Skull duck you into next week

I worked out recently that, in thoery, you can have tandori chicken as part of the "Core" weight watchers diet. So long as you don't have all the sauce and stuff with it. Obviously, in theory, that's a good idea. However, after a few bottles of beer and so forth it starts to go wrong when you RING THE KING*, half p#ssed and get what I can only describe as luminous orange chicken bits delivered to you. All the, "oh, I won't have any of the sauce", nonsense goes out of the window replaced by the logic that "I've paid for the b#stard, why can't I eat it all?". It tasted very nice but it was so orange it practically glowed in the dark.

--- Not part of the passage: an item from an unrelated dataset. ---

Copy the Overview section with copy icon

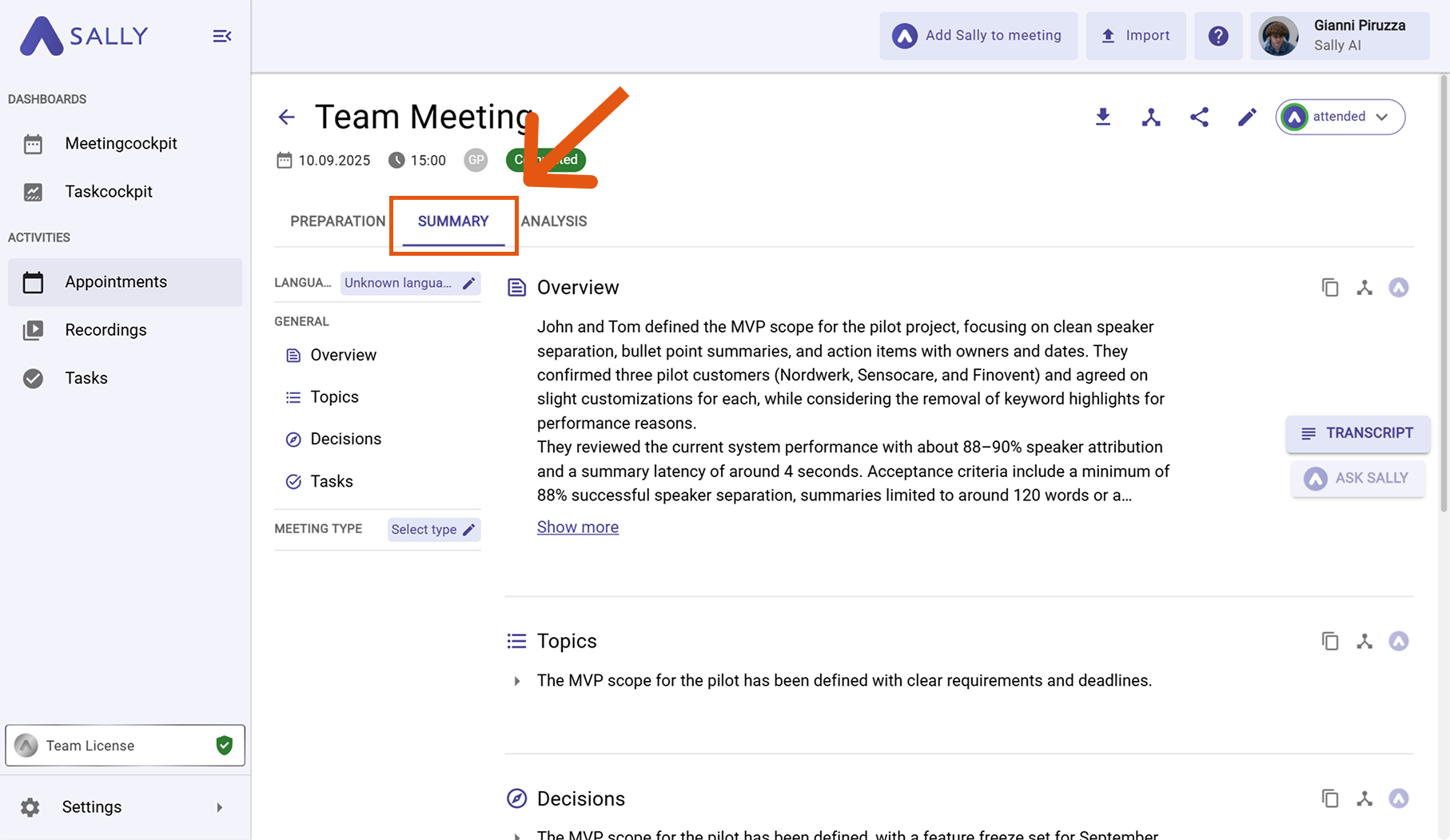1330,288
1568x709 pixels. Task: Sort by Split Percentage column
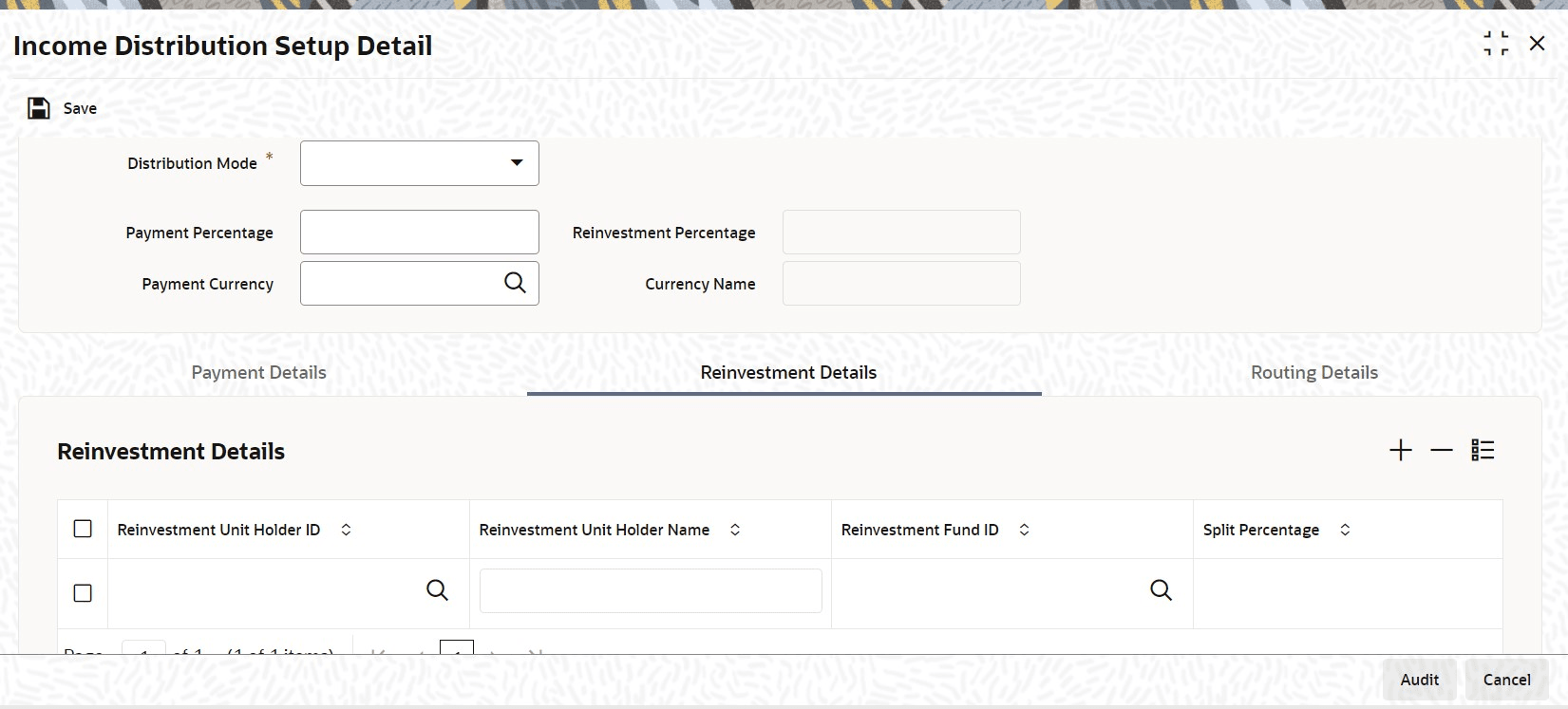coord(1345,530)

That was on Thursday night, I woke today with bright orange hands. Honestly, my finger tips particularly were amazing. It took me about six washes to get them looking normal.

"Oh, that's clogging up your insides now," chimed in my sister who is up to visit at the moment. She's right of course but her being my little sister I could dismiss it and pretend that actually in some way she was wrong.

Hey, I'm a rock and roll legend who takes everything as far as it can go and beyond. My insides can put up with a bit of cancer inducing luminous radioactive colouring once in a while. Listen up kid, life has a 100% fatality rate, yeah! So. Screw them all with this capitalist bullsh#t and lets paartay! And stuff.

Am I going to have orange poo?


*Going to let you guess which one we ordered from. I think they're a great take away place. Despite my orange fingers.